Sins of our fathers

Ethnic-political violence in Israeli society increases violence among children.

Jamal Joulani 521 (photo credit: MIRIAM ALSTER / FLASH 90)
Jamal Joulani 521
(photo credit: MIRIAM ALSTER / FLASH 90)
In the early hours of September 6, less than a month after a violent attack in downtown Jerusalem left Palestinian teen Jamal Joulani seriously wounded, 28-year-old Palestinian Ibrahim Abu Ta’a was assaulted in the Katamon neighborhood of the city. The assault occurred as Ibrahim and a Jewish friend were escorting a Jewish colleague to her home following a Mamilla Hotel staff party.
Five youths were arrested the following day. Eight other youths – including one girl – were later indicted in connection with the assault on Joulani.
In both incidents, the attackers were Jewish youths under the age of 18, allegedly motivated by anti-Arab sentiment; in Joulani’s case, the assailants shouted “Death to the Arabs” as they beat him up, while Abu Ta’a’s attackers said they believed he was taking advantage of a Jewish woman.
In that same period of late summer, boys even younger – aged 12 and 13 – were accused of throwing a fire bomb at a Palestinian taxi near their home in the West Bank settlement of Bat Ayin, injuring the driver and his passengers, five members of the same family. The boys were later placed under house arrest.
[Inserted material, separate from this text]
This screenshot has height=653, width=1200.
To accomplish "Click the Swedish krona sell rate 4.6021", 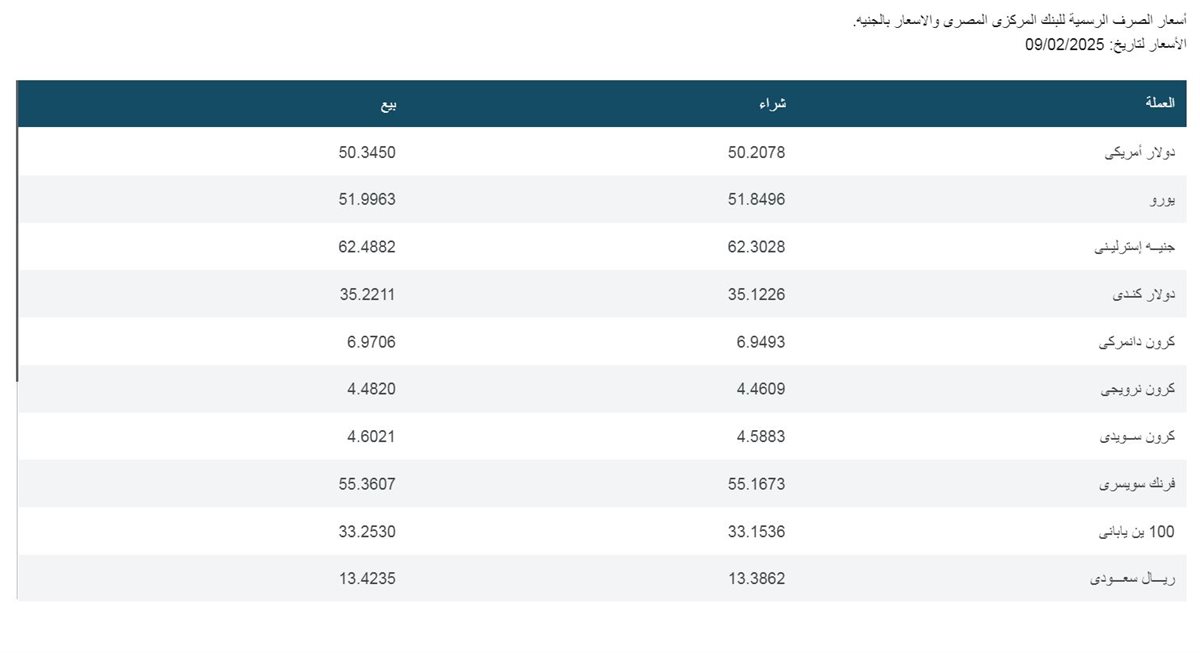I will pyautogui.click(x=371, y=437).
“I am still in shock that such a thing could happen, that people could do such a thing,” the softly spoken Abu Ta’a tells The Jerusalem Report from his bed in Shaare Tzedek Hospital, five days after the attacks, where he was awaiting surgery on his leg. “This is not how human beings should behave. They were like animals.” His Jewish friends tried desperately to help him but were outnumbered; the attackers fled only when the police arrived on the scene, says Abu Ta’a, who studied mathematics at the Hebrew University of Jerusalem, and who holds a degree in multimedia from the ORT College night school. His social circle includes both Arabs and Jews, he says.
The attack has turned his world upside down. Someone, he says, has to do something to stop these attacks. “I hope things won’t continue this way. This time it was me, but next time it could be someone else, and not necessarily an Arab. It could happen to anyone,” says Abu Ta’a.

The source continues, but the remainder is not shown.